— start of GIVEN TEXT —

Working together in a group could change member feelings for numerous reasons. One plausible reason for groups to influence member affect is the inherent value of groups and the functions they fulfill for members. For example, groups naturally provide opportunities to develop relationships, they help members successfully accomplish goals, and they assist in executing tasks that could not be accomplished if working alone (Forsyth, 1999). Furthermore, most people believe that group settings facilitate personal productivity and goal attainment (Hinsz & Nickell, 2004), and several studies of small groups report that participants enjoy their experiences more when assigned to work in groups rather than by themselves (e.g., Paulus, Dzindolet, Poletes, & Camacho, 1993). If groups are associated with these types of advantages and rewarding outcomes, members should respond positively while interacting in these settings.
Negative Moods in Groups
Overall, group members hold a considerable advantage in avoiding losses relative to a lone individual (Forsyth, 1999). Groups also often provide individuals with a sense of safety and invulnerability (Janis, 1982; Park & Hinsz, 2006), and if a “safety in numbers” belief is prevalent (Park & Hinsz, 2006), then belonging to a group should be related to feelings of security and reductions in distress. And since groups provide opportunities to satisfy various psychological needs (e.g., belongingness; Baumeister & Leary, 1995; Betts & Hinsz, 2013), reductions in negative mood are expected through need fulfillment.

— end of GIVEN TEXT —
— start of DATA SECTION —

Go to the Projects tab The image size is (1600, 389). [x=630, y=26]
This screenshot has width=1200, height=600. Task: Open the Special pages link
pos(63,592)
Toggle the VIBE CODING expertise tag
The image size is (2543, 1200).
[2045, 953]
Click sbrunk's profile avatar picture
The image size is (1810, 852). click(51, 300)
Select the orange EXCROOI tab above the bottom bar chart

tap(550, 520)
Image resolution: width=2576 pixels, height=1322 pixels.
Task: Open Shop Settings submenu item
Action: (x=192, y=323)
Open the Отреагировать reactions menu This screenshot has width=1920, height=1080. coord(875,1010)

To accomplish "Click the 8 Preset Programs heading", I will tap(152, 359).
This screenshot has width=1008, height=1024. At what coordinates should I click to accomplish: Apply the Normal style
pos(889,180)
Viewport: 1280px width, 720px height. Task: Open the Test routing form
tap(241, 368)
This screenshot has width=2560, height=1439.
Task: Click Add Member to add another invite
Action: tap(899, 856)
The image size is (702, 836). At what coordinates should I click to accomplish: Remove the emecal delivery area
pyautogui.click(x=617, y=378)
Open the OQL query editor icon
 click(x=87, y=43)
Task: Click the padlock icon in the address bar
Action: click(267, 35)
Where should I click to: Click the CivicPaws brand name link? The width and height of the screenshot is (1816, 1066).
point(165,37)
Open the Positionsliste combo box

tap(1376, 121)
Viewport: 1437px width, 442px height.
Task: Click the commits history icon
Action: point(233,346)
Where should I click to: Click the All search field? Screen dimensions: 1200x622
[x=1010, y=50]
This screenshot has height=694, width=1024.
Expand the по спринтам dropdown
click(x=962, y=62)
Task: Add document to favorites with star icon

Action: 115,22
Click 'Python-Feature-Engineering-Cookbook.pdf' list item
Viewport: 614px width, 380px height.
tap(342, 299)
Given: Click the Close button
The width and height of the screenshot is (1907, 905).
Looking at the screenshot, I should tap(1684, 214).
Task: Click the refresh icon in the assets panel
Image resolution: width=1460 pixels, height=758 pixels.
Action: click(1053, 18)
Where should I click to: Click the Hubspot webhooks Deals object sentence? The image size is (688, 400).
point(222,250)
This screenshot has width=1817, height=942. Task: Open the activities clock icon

— end of DATA SECTION —

Reproduce the passage on group membership and mood, copying everything from "Negative Moods in" down to "through need fulfillment.". None of this data is needed for the work here.

Negative Moods in Groups
Overall, group members hold a considerable advantage in avoiding losses relative to a lone individual (Forsyth, 1999). Groups also often provide individuals with a sense of safety and invulnerability (Janis, 1982; Park & Hinsz, 2006), and if a “safety in numbers” belief is prevalent (Park & Hinsz, 2006), then belonging to a group should be related to feelings of security and reductions in distress. And since groups provide opportunities to satisfy various psychological needs (e.g., belongingness; Baumeister & Leary, 1995; Betts & Hinsz, 2013), reductions in negative mood are expected through need fulfillment.